VERDADE > VOCÊ CONTINUA QUEIMANDO CALORIAS DEPOIS DE FAZER EXERCÍCIOS
Depois de se exercitar, o metabolismo fica acelerado enquanto o corpo se recupera e se repara. Essa “pós-queima” dura até 24 horas, dependendo da duração e da intensidade do esforço. O efeito tende a ser mais longo após exercícios de resistência, como treinamento com pesos, do que com exercícios de duração.
 
MITO > COMER COM MAIS FREQUÊNCIA ACELERA O METABOLISMO
Comer acelera temporariamente a taxa metabólica, mas também afeta a resposta do corpo à insulina – o hormônio que regula os níveis de glicose no sangue. Num estudo recente, homens receberam uma mesma dieta: três refeições ou 14 lanches.  Aqueles que comeram com menos frequência tiveram taxas metabólicas mais altas, sentiram menos fome e tiveram melhor controle da glicose no sangue.
 
MITO > COMA GORDURA PARA QUEIMAR MAIS GORDURA
Uma análise de dez estudos encontrou pouca diferença na taxa metabólica geral das pessoas, independentemente de terem ingerido uma dieta de alta gordura e baixo carboidrato, como a dieta Atkins, ou uma de baixa gordura e alto carboidrato. As proteínas podem fazer diferença, entretanto.
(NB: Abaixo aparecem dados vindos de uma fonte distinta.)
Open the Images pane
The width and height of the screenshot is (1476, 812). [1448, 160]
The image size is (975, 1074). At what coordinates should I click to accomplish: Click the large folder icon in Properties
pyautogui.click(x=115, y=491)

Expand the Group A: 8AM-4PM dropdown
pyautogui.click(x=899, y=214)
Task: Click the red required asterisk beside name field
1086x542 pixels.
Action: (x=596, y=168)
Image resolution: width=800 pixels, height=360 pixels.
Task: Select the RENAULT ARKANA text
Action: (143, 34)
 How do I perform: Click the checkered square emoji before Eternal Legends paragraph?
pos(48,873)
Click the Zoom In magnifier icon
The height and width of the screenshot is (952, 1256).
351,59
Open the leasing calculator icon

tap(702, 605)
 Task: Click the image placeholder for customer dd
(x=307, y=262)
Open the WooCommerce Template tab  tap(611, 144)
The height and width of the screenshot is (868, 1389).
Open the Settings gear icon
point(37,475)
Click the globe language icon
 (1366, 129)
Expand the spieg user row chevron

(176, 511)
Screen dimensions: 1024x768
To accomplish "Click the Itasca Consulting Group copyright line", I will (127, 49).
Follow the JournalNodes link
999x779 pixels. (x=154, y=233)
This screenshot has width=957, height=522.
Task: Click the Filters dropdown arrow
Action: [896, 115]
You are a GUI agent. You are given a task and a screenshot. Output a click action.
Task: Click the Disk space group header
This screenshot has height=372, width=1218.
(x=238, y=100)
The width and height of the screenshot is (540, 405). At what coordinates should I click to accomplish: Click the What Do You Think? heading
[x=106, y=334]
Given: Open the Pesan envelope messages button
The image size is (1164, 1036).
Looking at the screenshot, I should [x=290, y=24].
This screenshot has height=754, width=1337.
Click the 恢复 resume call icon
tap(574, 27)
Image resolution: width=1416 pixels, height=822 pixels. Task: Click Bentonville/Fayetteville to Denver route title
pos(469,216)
Pessoas que comeram uma dieta de alta proteína e baixo carboidrato queimaram entre 60 e 120 calorias extras por dia, possivelmente porque as proteínas requerem mais energia para ser digeridas do que os carboidratos refinados.
 
MITO > VOCÊ TEM DE “SENTIR QUEIMAR” PARA TER RESULTADOS
Correr a 6 km/h queima exatamente o mesmo número de calorias que caminhar a 6 km/h, o que realmente importa é a duração. Digamos que uma pessoa de 73 quilos queima 74 calorias por quilômetro correndo a 11 km/h e 52 calorias por quilômetro caminhando à metade dessa velocidade. Se caminhar dois quilômetros, ela queimará 30 calorias mais do que se corresse um quilômetro.